The future of flavor science and the cannabis industry
As the cannabis industry continues to expand, brands are providing more cannabis-related products daily. Companies have virtually mastered dry cannabis flowers and cannabis concentrates. Today, they are turning their focus to understanding terpenes. However, the common cannabis consumer doesn’t understand terpenes. So what are they?
What Are Terpenes?
Terpenes are the aromatic oils of cannabis. Terpenes are produced in the same fashions that produce cannabinoids such as THC, CBD, CBG, and others. Additionally, terpenes contain sweet-smelling properties that provide cannabis with the unmistakable scents we’ve all become accustomed to. The aromas associated with cannabis strains such as Lavender Kush, Purple Haze, Banana Kush, and many others owe its fragrance to the excretion of terpenes. Furthermore, terpenes are not exclusively found in cannabis. They are also present in other plants and fruits, such as cloves, orange, lemons, and many others.
Familiar Terpene Profiles of Cannabis
For the last two decades, the scientific community Researchers have determined that there are nearly over 110 different terpene profiles. Some of the common terpene profiles include limonene, myrcene, and caryophyllene. However, more terpenes possess health benefits.

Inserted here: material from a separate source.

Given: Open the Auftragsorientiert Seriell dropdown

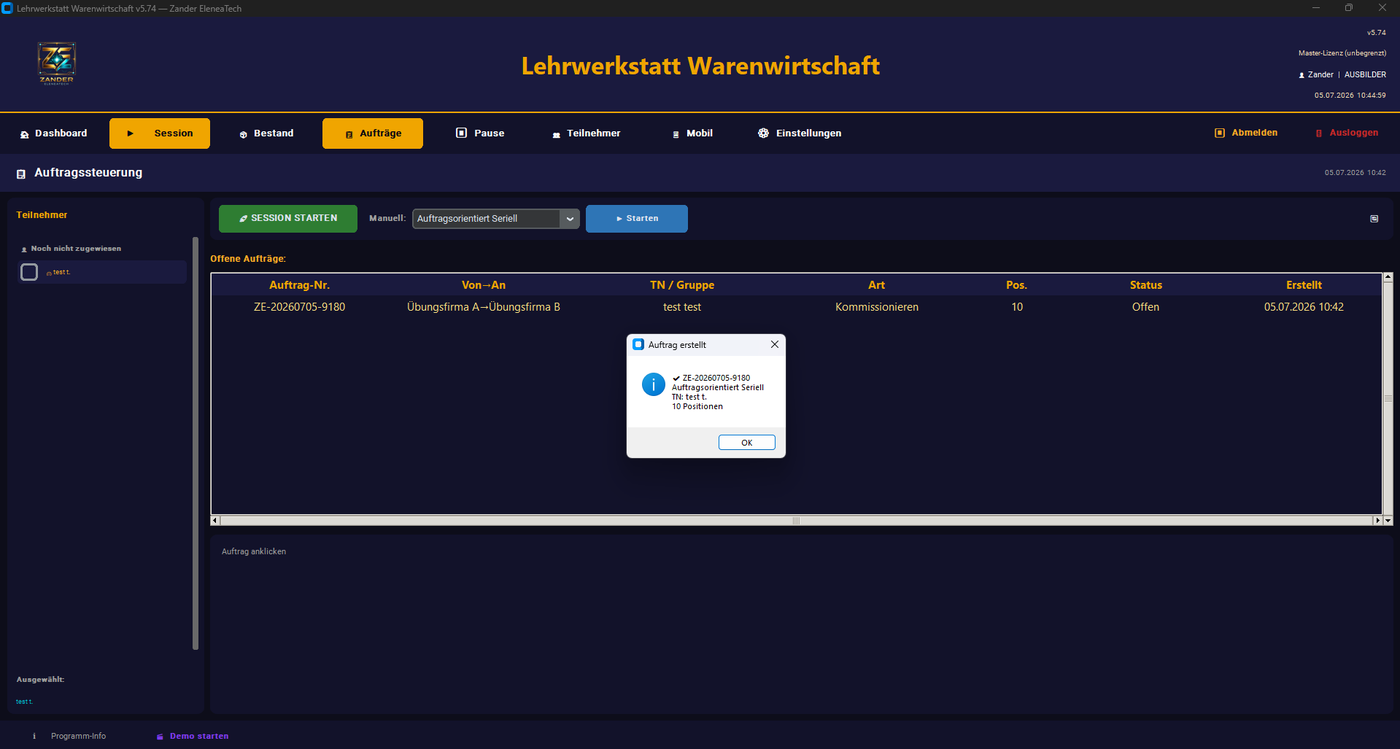Looking at the screenshot, I should pos(496,218).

One familiar terpene in the cannabis industry is Terpineol. This terpene also has a slew of medicinal benefits. If you are familiar with strains such as Jack Herer, OG Kush, or White Widow, then chances are you have experienced the terpene. Terpineol has been proven to be useful as a sufficient anti-inflammatory, anticonvulsant, and even antibacterial. Consumers have also used Terpineol to relieve pain associated with GI ailments such as Ulcerative Colitis. Upon consumption, Terpineol gives off an aroma that is reminiscent of limes and lilac. The terpene Terpineol can also be found in pine oil.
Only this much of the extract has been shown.